Sabiendo que su prioridad particular era prepararse y llegar a la Iglesia, solo le quedaba pedir ayuda. Llamó al único amigo que tenía carro. Rojas. Este dijo claro y partió de inmediato a recoger a la novia mientras Gerardo encargaba a otro amigo, López, para que consiguiera músicos.
Patricia miró resignada el viejo “Yipao” de Rojas. Un Willis que este utilizaba en su trabajo de veterinario y recordó, en ese momento, el profético chiste de cambiar un BMW por un WVM (Willis vuelto m....) pero no había tiempo para buscar alternativa diferente, así que no le quedó más remedio que agarrar el tubo y treparse a la silla en la cual, de manera previsiva, Rojas había colocado un plástico. Colgados en la parte de atrás iban el fotógrafo y el camarógrafo.

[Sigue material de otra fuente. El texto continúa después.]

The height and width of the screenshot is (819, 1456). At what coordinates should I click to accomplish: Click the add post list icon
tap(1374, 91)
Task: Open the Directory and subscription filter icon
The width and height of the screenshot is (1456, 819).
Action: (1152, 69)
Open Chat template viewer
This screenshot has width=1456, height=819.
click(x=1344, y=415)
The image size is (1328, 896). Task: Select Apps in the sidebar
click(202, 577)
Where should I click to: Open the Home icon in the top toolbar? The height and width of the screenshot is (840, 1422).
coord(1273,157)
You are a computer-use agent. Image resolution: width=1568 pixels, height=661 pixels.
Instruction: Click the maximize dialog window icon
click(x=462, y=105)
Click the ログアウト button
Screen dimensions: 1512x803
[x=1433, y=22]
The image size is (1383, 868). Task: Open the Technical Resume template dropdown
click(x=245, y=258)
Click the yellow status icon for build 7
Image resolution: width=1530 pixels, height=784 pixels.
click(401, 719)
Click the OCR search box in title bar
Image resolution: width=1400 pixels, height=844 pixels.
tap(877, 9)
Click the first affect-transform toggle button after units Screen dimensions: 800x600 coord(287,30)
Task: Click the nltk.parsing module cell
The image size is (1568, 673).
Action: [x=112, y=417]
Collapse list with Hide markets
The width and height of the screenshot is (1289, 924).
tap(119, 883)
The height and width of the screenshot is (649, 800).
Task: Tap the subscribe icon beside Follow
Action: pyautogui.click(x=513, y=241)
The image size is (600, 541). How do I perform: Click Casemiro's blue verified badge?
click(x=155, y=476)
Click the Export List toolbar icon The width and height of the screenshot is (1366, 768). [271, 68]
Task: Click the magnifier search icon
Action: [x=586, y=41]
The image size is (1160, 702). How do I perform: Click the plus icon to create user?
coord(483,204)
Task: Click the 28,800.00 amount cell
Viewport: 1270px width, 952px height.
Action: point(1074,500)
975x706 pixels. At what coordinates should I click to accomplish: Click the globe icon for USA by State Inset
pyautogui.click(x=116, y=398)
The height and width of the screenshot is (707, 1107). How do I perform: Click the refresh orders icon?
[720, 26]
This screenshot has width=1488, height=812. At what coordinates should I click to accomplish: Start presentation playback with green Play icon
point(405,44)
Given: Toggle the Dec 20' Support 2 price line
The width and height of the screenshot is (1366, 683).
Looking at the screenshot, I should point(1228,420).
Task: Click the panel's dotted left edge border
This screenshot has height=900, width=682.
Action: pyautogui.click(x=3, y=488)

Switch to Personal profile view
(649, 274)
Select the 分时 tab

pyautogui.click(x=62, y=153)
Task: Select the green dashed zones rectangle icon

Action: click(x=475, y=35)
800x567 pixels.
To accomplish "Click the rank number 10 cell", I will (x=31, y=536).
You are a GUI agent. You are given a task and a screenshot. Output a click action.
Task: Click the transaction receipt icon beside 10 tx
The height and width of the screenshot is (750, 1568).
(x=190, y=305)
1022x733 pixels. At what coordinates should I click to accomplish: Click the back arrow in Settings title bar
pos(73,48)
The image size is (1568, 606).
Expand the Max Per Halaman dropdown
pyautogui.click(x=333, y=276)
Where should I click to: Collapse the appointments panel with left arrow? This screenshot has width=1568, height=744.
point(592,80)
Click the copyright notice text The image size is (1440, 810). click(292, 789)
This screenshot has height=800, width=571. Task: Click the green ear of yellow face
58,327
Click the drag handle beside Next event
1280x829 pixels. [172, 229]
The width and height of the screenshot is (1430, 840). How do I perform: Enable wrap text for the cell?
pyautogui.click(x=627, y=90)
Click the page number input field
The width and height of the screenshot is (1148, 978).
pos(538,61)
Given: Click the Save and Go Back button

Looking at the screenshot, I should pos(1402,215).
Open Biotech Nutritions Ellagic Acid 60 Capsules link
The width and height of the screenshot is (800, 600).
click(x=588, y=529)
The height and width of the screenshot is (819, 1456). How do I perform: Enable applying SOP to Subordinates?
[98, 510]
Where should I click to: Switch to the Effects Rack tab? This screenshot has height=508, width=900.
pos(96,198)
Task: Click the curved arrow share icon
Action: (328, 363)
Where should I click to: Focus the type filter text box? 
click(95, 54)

Entretanto, en la iglesia, al lado de la pareja de reclinatorios frente al altar, y con una abundante presencia de invitados y curiosos, Gerardo, con un corbatín mal puesto y unas puntas de sacoleva mal medido arrastrándose por el piso, atisbaba en busca de su prometida, y de los músicos de reemplazo.
Ella apareció primero. Su angelical aspecto, complementado por el aura misteriosa de las ojeras derivadas de los sucesivos ataques de llanto le daban un aspecto singularmente sensual. En silencio empezó a recorrer el pasadizo limitado por bancas entre el atrio y el altar, silencio que fue únicamente roto por las notas imponentes de la marcha nupcial... a ritmo de mariachi.
Eso fue lo único que López pudo conseguir. Y hay que abonar la dignidad de Patricia al acercarse a su novio con el pon pon po pon del guitarrón marcándole el paso. Ya ni siquiera lloraba. Solo deseaba que esa pesadilla terminara pronto.
A punto de llegar a los reclinatorios, lanzó una mirada furtiva a las bancas de la izquierda, donde le pareció reconocer una vecina que no había sido invitada.
Entonces recordó que, en cumplimiento del agüero, llevaba el velo sujeto con unas hebillas robadas del tocador de esa vecina, pero descartó la posibilidad de... no la vecina no iba a...
“¡Mis hebillas, esa vieja tiene mis hebillas!” fue el grito que resonó una vez en toda la iglesia seguida de un silencio sepulcral.
Un final perfecto para la boda perfecta.